▸ TASK
Reproduce the passage of the piece about psychiatry below, from "At medical school, one" up to and including "I left intrigued.", word for word.

=== EXTRACT TO READ ===

Sparking an interest in psychiatry


The first time

At medical school, one of the days I remember the best was walking onto a psychiatry ward for the first time. The environment was completely different to the strip-lit and uniformed wards of the general hospital, and the atmosphere seemed charged (my first instinct was to blame static electricity resulting from cheap trousers).
After finding a willing patient, I presented my examination findings to a consultant, who then proceeded to unnerve me by demonstrating the ability to accurately anticipate/cold-read the patient’s background. Although I have since realised that this ability is based on experience (as in many medical specialties, sheer volume of clinical work leads to pattern recognition), when the placement concluded with a visit to a high security hospital, I left intrigued.


Following graduation I found myself immersed in the cut-and-thrust of accident and emergency medicine and was content for a good while. Slowly though, I began to notice that patients’ lives and stories would largely pass by, undigested like conveyor belt sushi. Eventually I decided to leave and apply for core psychiatric training (CPT).



Why don’t you become a social worker then?

Having recently completed CPT, I find myself wondering why the difficulties with recruitment and retention in psychiatry are so severe? For sure, the specialty has more to offer medical students than learning how to arrange chairs for an interview.


Most psychiatrists profess and maintain an interest in people and thus shrug-off a classic retort favoured by medical school interview panels: “why don’t you become a social worker then?” Psychiatry is as complex and challenging as human nature and has an unrivalled capacity to create novel and sometimes inspiring situations, ranging from sad to funny and despairing to hopeful.


As your training progresses, you are privileged to note that the human condition applies to us all and you learn how to listen and communicate effectively, contain your own and other’s anxiety and develop the ability to think on your feet.


Even if you don’t choose psychiatry as a career, the skills and experiences gained will have lasting value, wherever you end up.

=== MATERIAL SUPPLIED ===

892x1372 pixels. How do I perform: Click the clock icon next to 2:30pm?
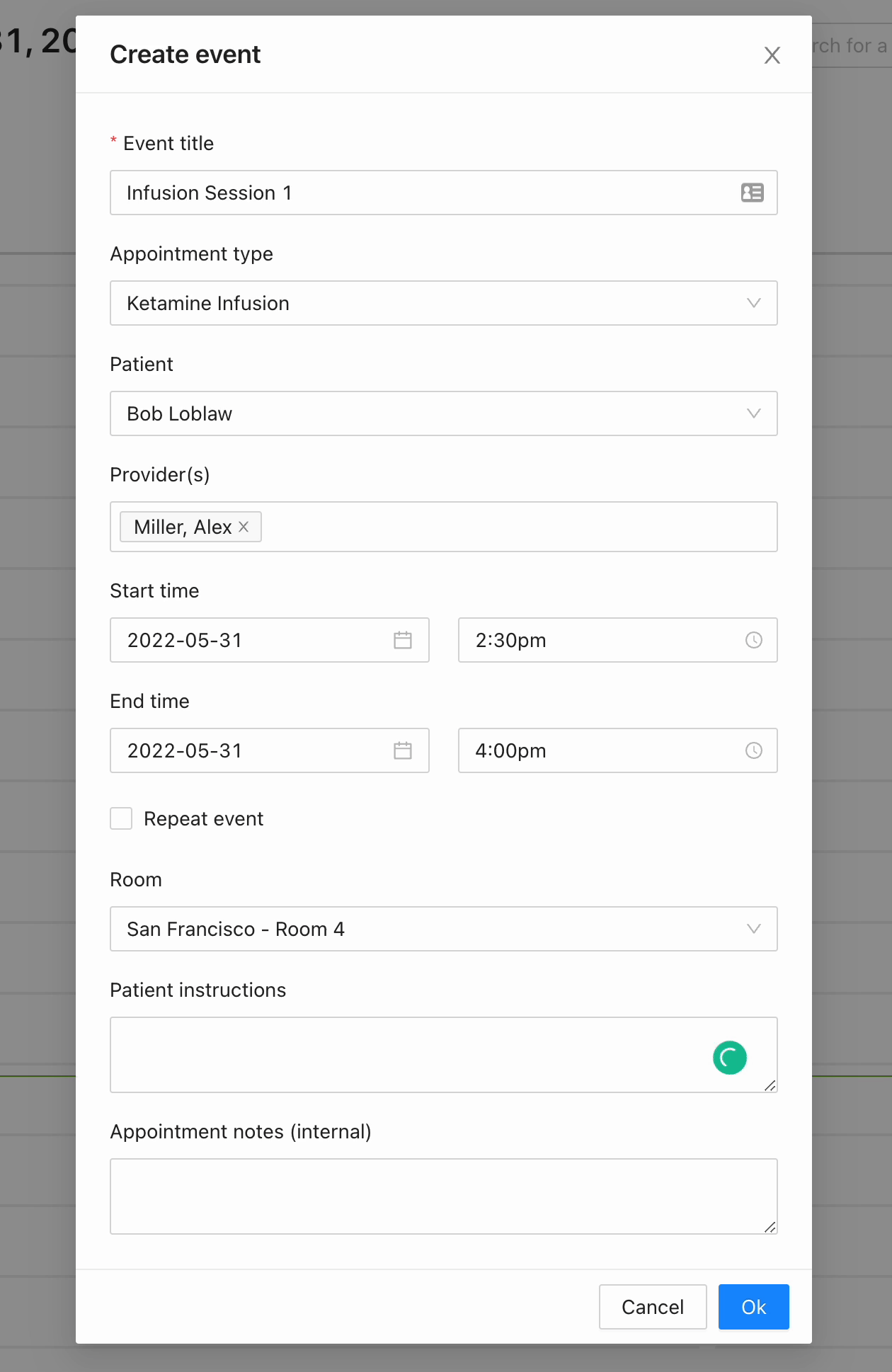[754, 640]
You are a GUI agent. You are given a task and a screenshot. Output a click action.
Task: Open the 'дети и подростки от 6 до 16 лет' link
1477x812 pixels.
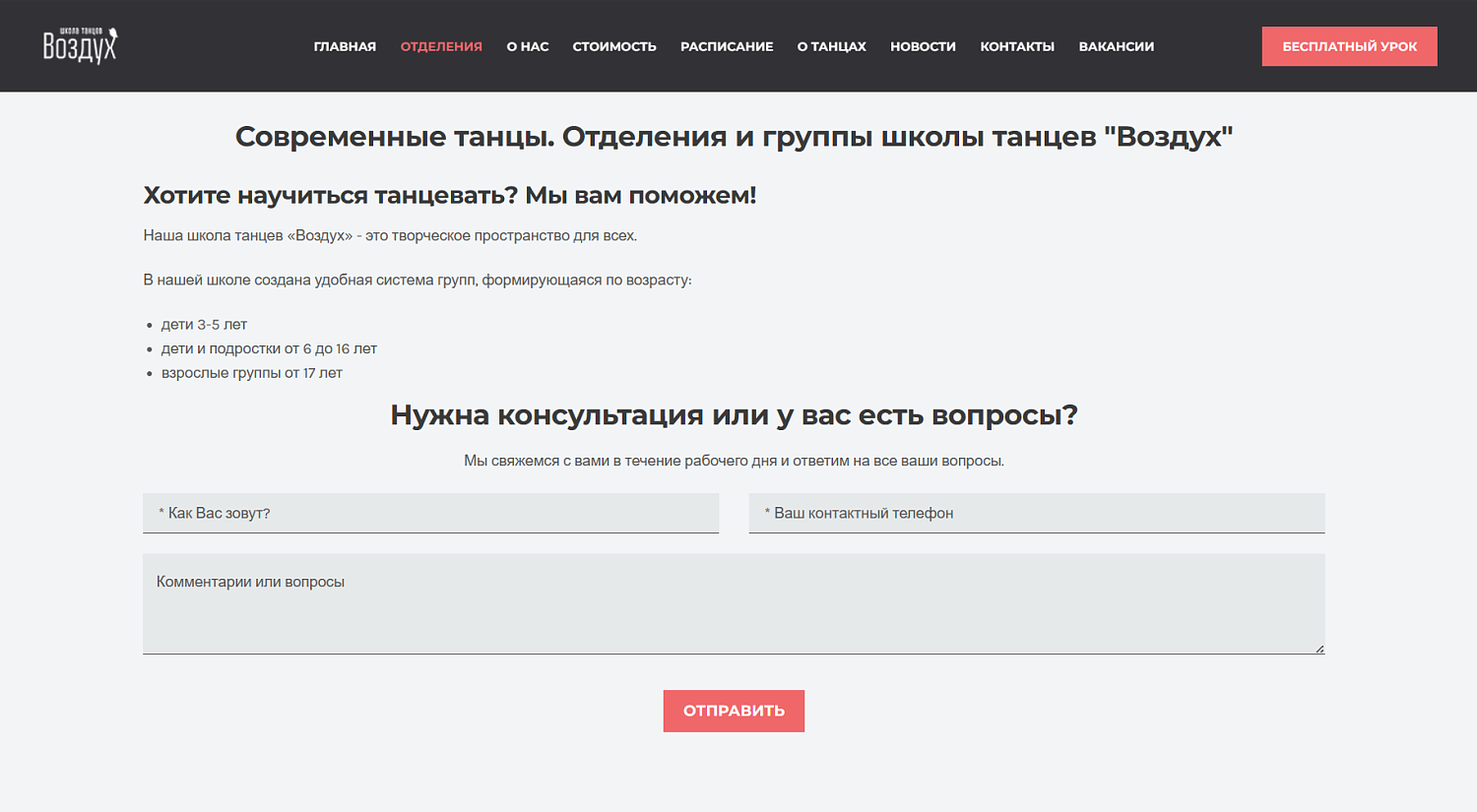pos(270,348)
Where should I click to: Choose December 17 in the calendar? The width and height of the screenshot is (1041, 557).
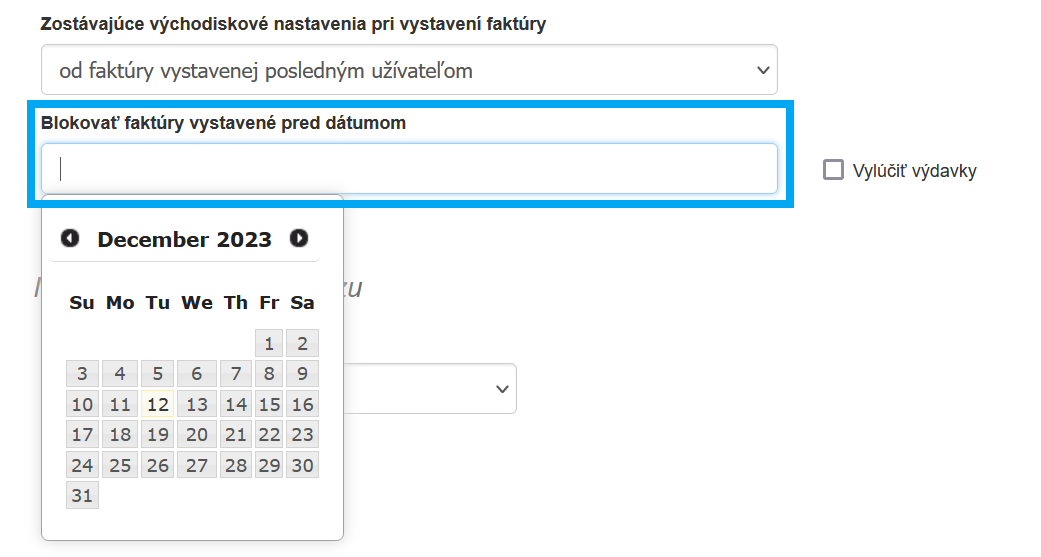(x=82, y=435)

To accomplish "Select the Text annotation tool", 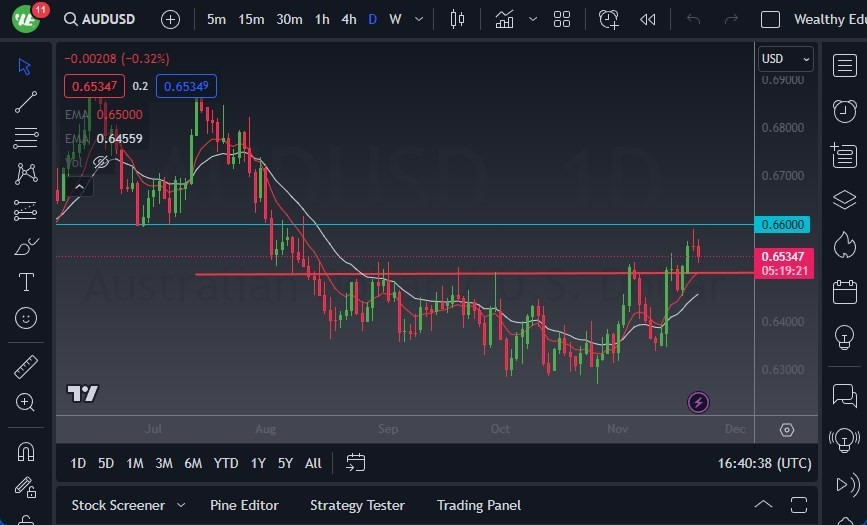I will click(25, 282).
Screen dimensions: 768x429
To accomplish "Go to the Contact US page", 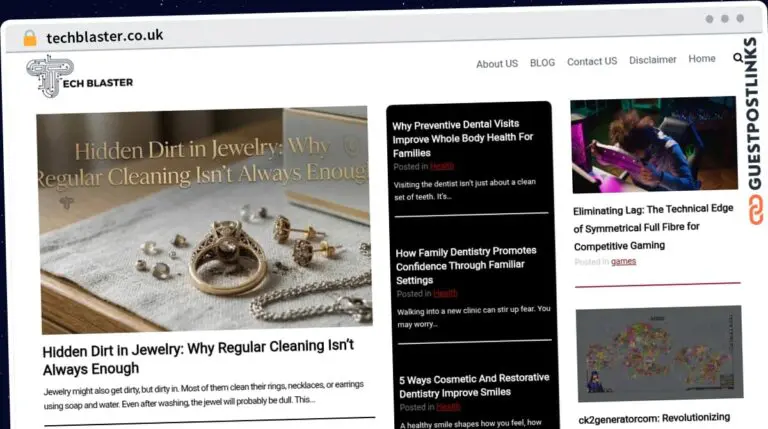I will (592, 62).
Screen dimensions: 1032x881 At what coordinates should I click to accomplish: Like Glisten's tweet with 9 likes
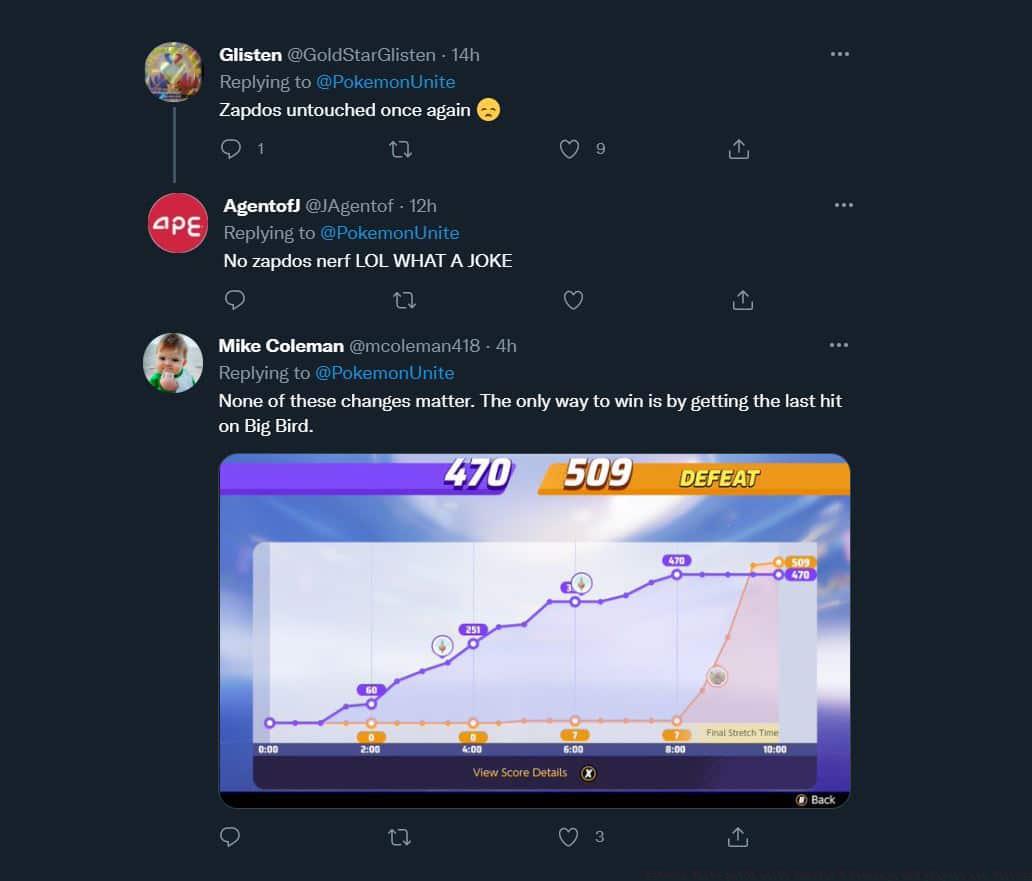coord(569,149)
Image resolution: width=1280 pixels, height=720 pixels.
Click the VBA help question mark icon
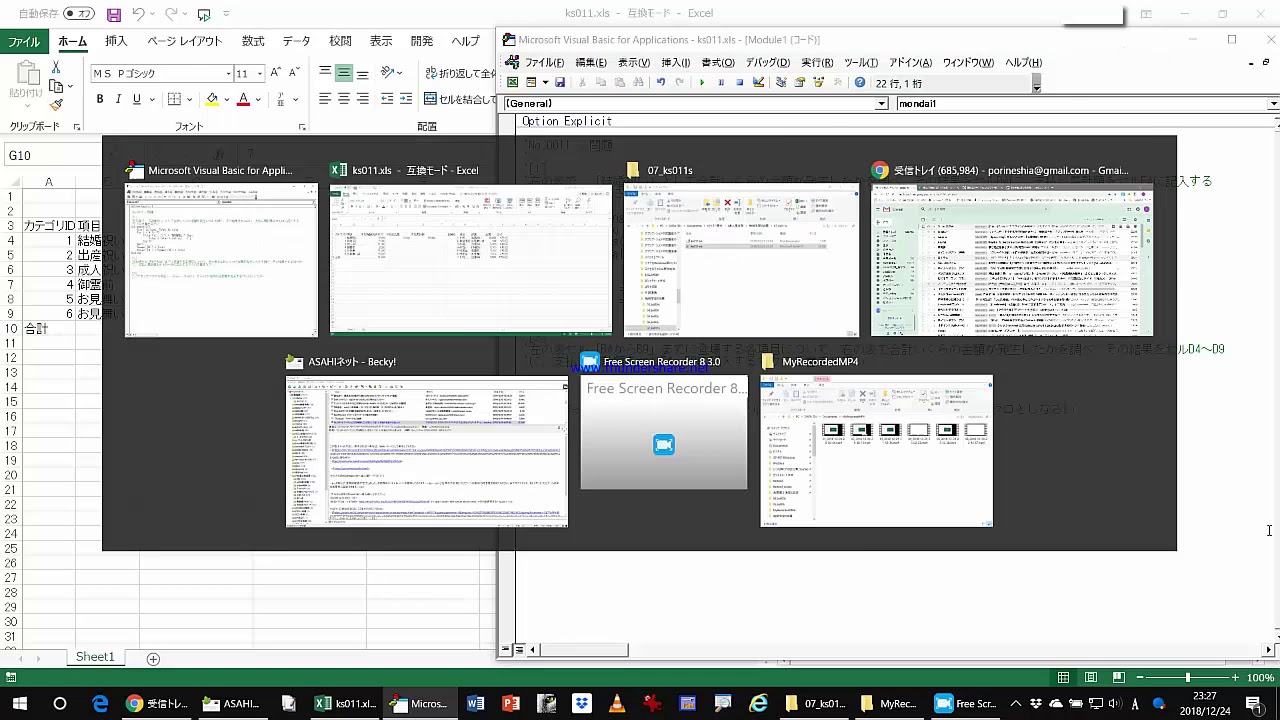coord(859,83)
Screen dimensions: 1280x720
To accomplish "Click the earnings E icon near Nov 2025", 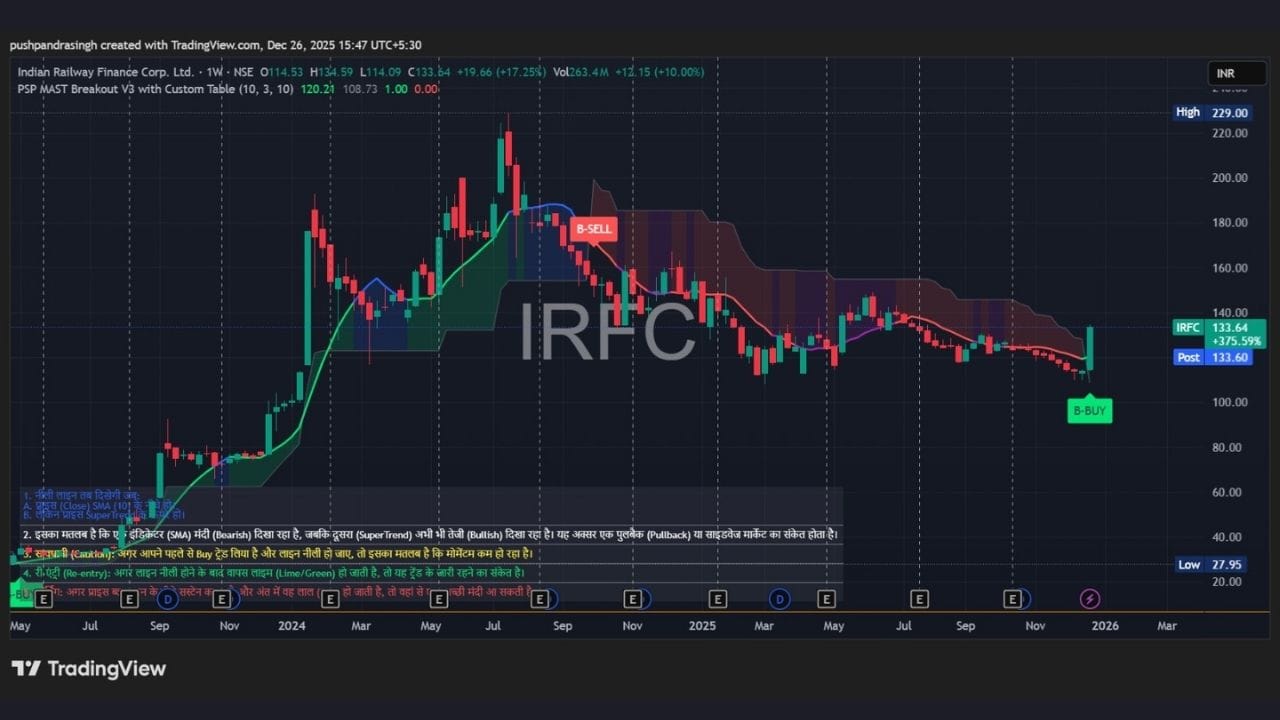I will (x=1012, y=598).
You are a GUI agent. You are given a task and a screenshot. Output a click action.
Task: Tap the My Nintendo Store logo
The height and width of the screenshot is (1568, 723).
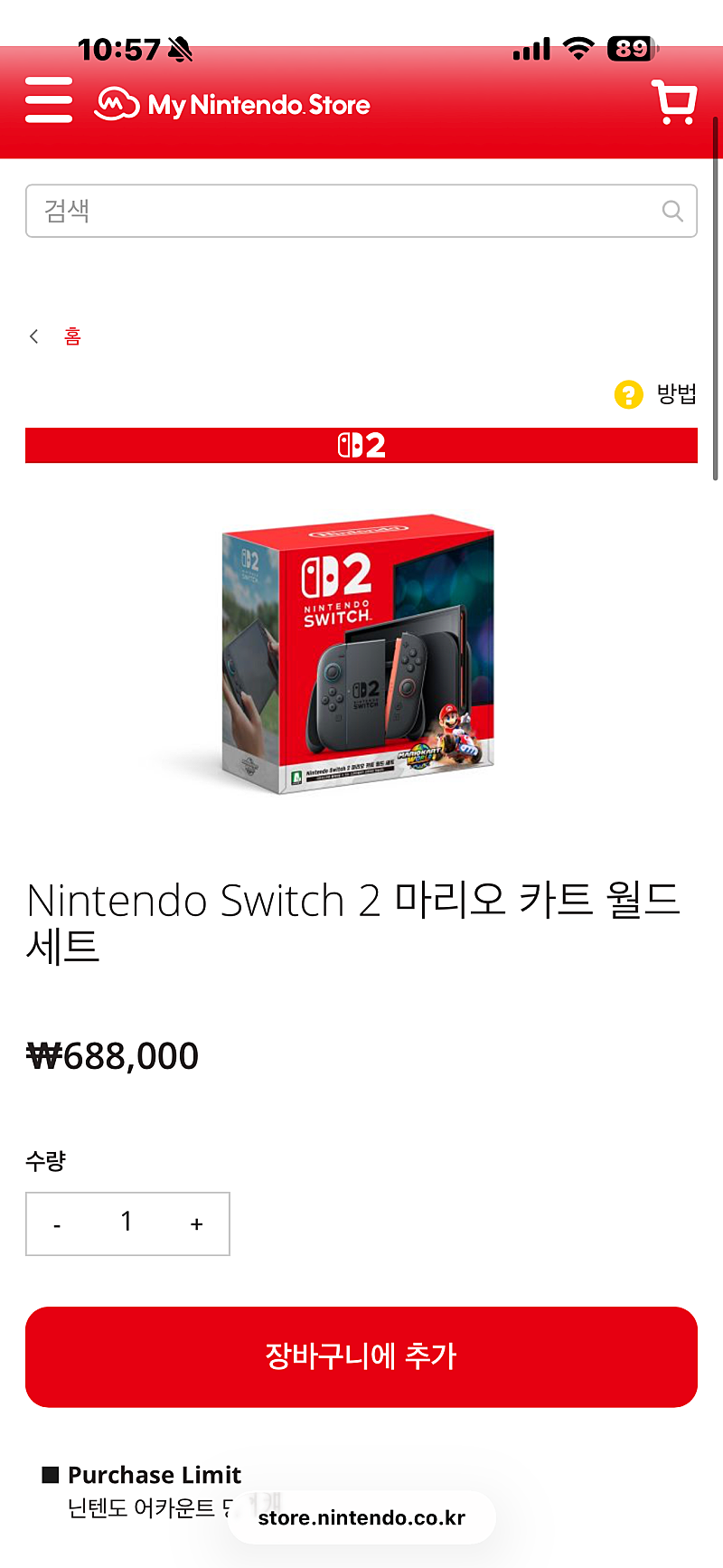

===

▸ THE ANSWER
At medical school, one of the days I remember the best was walking onto a psychiatry ward for the first time. The environment was completely different to the strip-lit and uniformed wards of the general hospital, and the atmosphere seemed charged (my first instinct was to blame static electricity resulting from cheap trousers).
After finding a willing patient, I presented my examination findings to a consultant, who then proceeded to unnerve me by demonstrating the ability to accurately anticipate/cold-read the patient’s background. Although I have since realised that this ability is based on experience (as in many medical specialties, sheer volume of clinical work leads to pattern recognition), when the placement concluded with a visit to a high security hospital, I left intrigued.